Gráfico 3: diferença de género por escalão etário no voto na AD, PS e CHEGA, nas eleições de legislativas em Portugal (2025).

Fonte: As bases sociais do novo sistema partidário português, Pedro Magalhães (2025).
O que podemos aprender e como podemos combater?
Nesta encruzilhada de género, são muitas as incertezas políticas, mas podemos trabalhar algumas hipóteses de resistência. A fórmula que junta uma juventude aprisionada pelo isolamento social e uma terra sem lei nas redes sociais tem tudo para ser reacionariamente explosiva. É evidente que precisamos de defender o espaço público e comunitário, assim como regular fortemente os conteúdos das redes sociais. Banir ou restringir contas das redes sociais de mercenários como Numeiro não é um ataque à liberdade de expressão, é levar a sério a proteção coletiva dos direitos fundamentais. Temos também de defender o bairro, a escola, o direito ao desporto e à cultura como instrumentos antifascistas de socialização contra o esgoto misógino.
Este é o caminho. Porém, se a manosfera é apenas uma parte do problema, por que resistem, então, mais as mulheres à onda conservadora e reacionária que toma conta da Europa e do mundo?
Uma primeira hipótese diz-nos que as mulheres mantêm uma maior relação com os serviços públicos, seja na sua utilização (Ensino Superior, SNS, Segurança Social), assim como na sua manutenção (maior número de funcionárias públicas). O ataque da direita e da extrema-direita aos serviços públicos dificultaria a fidelização do voto de quem conta e confia nestes serviços. Neste caso, o mito liberal do “cada um por si” tem menos adesão entre as mulheres. Defender os serviços públicos é combater a direita.
A segunda hipótese é a de que as mulheres dependem mais da comunidade e querem defender-se do abuso. A dupla jornada de trabalho e a sobrecarga dos cuidados chocam com a imagem da inversão do papel da vítima no espaço privado.
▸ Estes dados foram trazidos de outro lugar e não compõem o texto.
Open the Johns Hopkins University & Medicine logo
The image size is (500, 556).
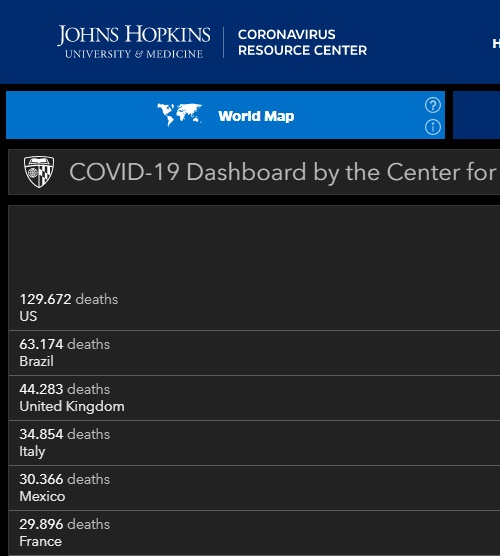134,42
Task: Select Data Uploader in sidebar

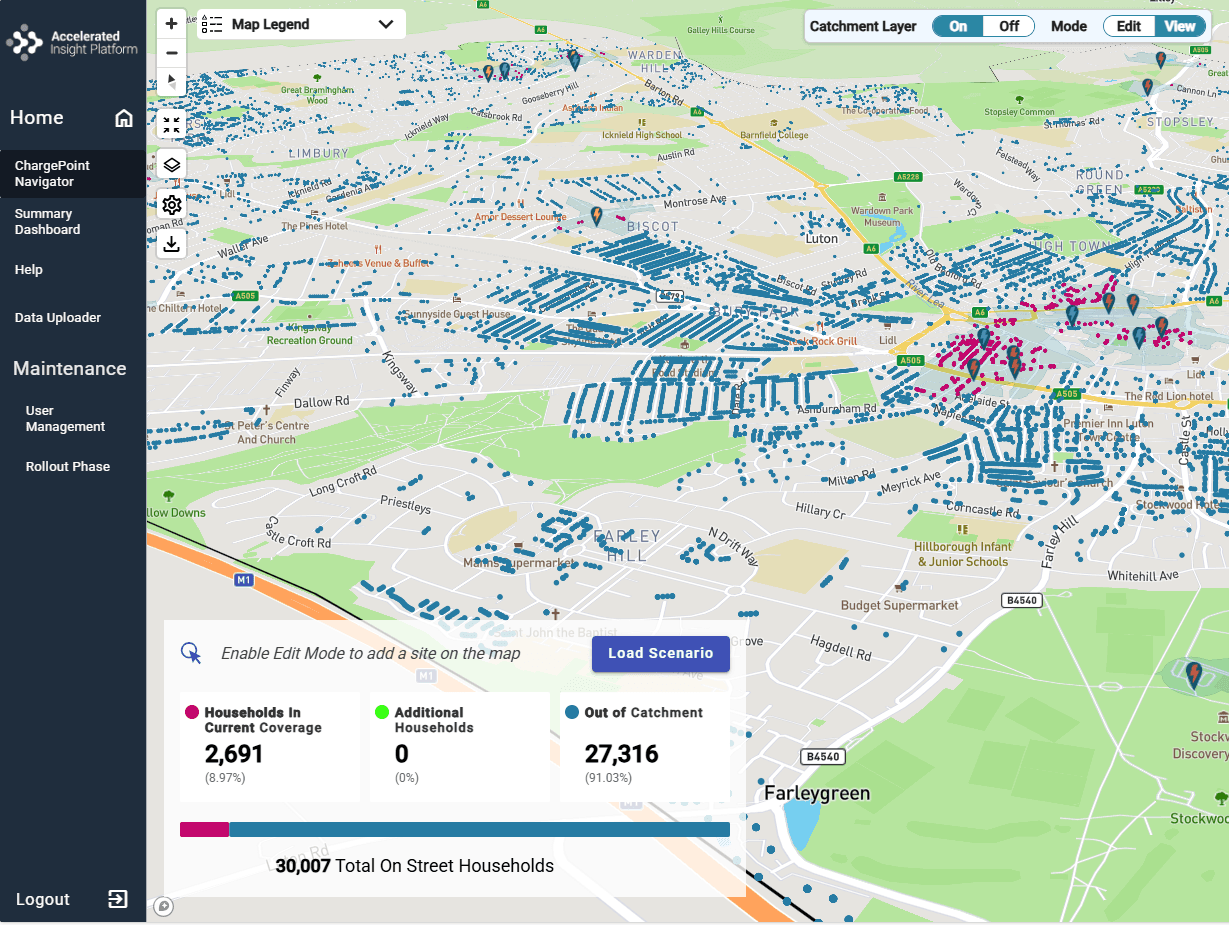Action: point(58,318)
A desvalorização da violência doméstica e o papel de subalternidade das mulheres nas famílias são temas caros à extrema-direita.
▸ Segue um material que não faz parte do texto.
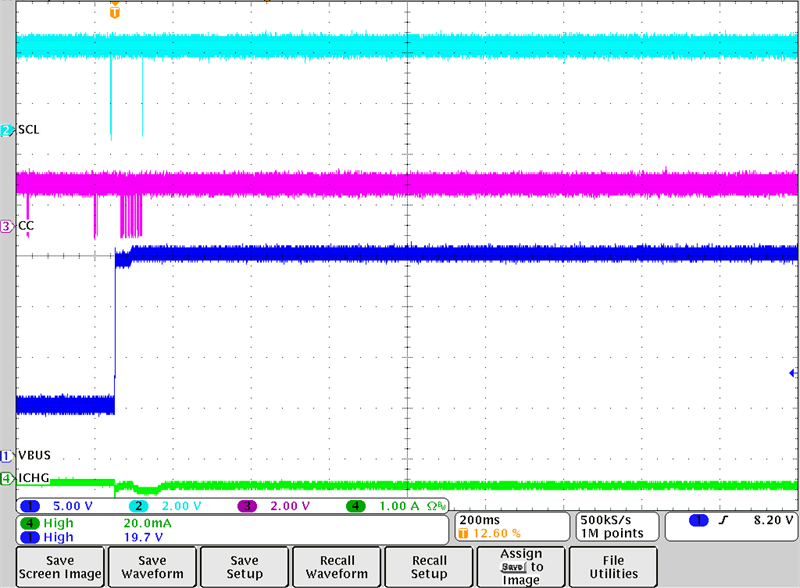Image resolution: width=800 pixels, height=588 pixels.
Task: Select the channel 3 CC ground marker
Action: pyautogui.click(x=7, y=227)
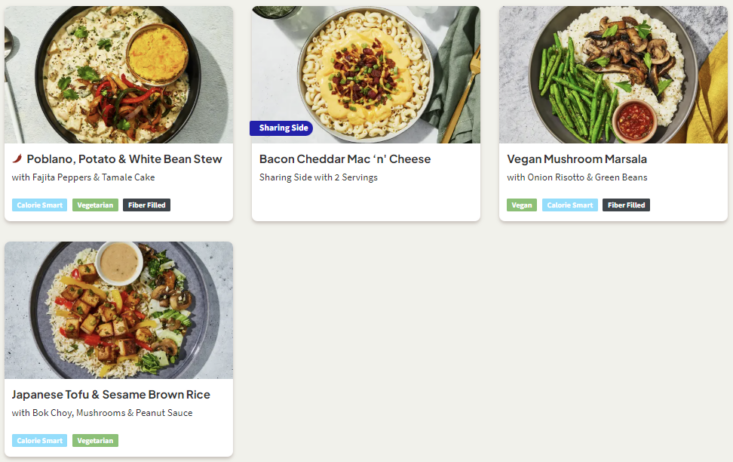Click Fiber Filled tag on Poblano stew card
The height and width of the screenshot is (462, 733).
[147, 205]
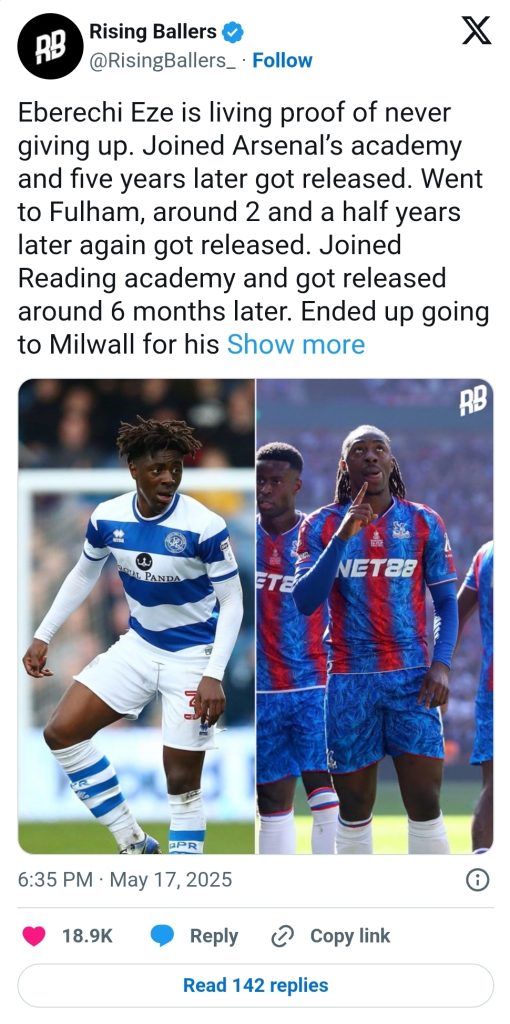Click the Reply text button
A terceira hipótese assenta na ideia de que, sobretudo entre as mulheres mais jovens, o direito a uma sexualidade livre e a políticas públicas de saúde (direito a um aborto seguro, por exemplo) continuam a agregar forças à esquerda, perante a ameaça conservadora da união das direitas nestes temas.
As três hipóteses estão possivelmente corretas e correlacionadas. Mas explicar as causas do voto não faz uma política, muito menos uma estratégia para combater a extrema-direita. O feminismo anticapitalista e socialista continua a ser a melhor agenda para a mobilização de mulheres e homens contra o interesse de classe que une os mercenários da manosfera e os farsantes da extrema-direita.